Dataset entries
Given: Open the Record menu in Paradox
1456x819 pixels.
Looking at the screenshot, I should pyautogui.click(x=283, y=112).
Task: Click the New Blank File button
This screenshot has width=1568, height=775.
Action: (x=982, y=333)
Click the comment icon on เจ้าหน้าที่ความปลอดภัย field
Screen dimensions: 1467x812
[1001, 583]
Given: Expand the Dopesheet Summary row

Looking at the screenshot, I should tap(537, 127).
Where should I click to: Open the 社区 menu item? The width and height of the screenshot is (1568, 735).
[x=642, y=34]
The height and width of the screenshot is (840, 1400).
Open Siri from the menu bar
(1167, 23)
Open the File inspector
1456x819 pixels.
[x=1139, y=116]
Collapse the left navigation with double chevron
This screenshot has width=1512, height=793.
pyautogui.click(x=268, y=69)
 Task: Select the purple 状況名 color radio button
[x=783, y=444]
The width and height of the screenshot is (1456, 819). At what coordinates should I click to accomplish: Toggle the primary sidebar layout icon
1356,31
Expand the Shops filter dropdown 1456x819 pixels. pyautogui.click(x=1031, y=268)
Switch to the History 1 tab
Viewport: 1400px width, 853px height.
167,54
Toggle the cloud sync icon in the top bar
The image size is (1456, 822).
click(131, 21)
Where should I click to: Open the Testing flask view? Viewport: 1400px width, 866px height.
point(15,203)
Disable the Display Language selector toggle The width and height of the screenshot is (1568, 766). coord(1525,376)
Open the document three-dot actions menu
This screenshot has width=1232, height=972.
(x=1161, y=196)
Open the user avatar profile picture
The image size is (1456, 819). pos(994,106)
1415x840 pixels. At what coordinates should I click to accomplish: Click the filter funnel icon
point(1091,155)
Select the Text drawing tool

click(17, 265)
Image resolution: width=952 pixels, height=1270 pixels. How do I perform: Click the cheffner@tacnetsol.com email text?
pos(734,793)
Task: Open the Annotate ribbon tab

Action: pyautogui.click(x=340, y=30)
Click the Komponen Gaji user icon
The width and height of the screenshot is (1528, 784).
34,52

▶ _Task goal_: Give the records above again, word for word.

▶ _Task result_:
Given: Open the Record menu in Paradox
1456x819 pixels.
Looking at the screenshot, I should pyautogui.click(x=283, y=112).
Task: Click the New Blank File button
This screenshot has width=1568, height=775.
Action: (x=982, y=333)
Click the comment icon on เจ้าหน้าที่ความปลอดภัย field
Screen dimensions: 1467x812
[1001, 583]
Given: Expand the Dopesheet Summary row

Looking at the screenshot, I should tap(537, 127).
Where should I click to: Open the 社区 menu item? The width and height of the screenshot is (1568, 735).
[x=642, y=34]
The height and width of the screenshot is (840, 1400).
Open Siri from the menu bar
(1167, 23)
Open the File inspector
1456x819 pixels.
[x=1139, y=116]
Collapse the left navigation with double chevron
This screenshot has width=1512, height=793.
pyautogui.click(x=268, y=69)
 Task: Select the purple 状況名 color radio button
[x=783, y=444]
The width and height of the screenshot is (1456, 819). At what coordinates should I click to accomplish: Toggle the primary sidebar layout icon
1356,31
Expand the Shops filter dropdown 1456x819 pixels. pyautogui.click(x=1031, y=268)
Switch to the History 1 tab
Viewport: 1400px width, 853px height.
167,54
Toggle the cloud sync icon in the top bar
The image size is (1456, 822).
click(131, 21)
Where should I click to: Open the Testing flask view? Viewport: 1400px width, 866px height.
point(15,203)
Disable the Display Language selector toggle The width and height of the screenshot is (1568, 766). coord(1525,376)
Open the document three-dot actions menu
This screenshot has width=1232, height=972.
(x=1161, y=196)
Open the user avatar profile picture
The image size is (1456, 819). pos(994,106)
1415x840 pixels. At what coordinates should I click to accomplish: Click the filter funnel icon
point(1091,155)
Select the Text drawing tool

click(17, 265)
Image resolution: width=952 pixels, height=1270 pixels. How do I perform: Click the cheffner@tacnetsol.com email text?
pos(734,793)
Task: Open the Annotate ribbon tab

Action: pyautogui.click(x=340, y=30)
Click the Komponen Gaji user icon
The width and height of the screenshot is (1528, 784).
34,52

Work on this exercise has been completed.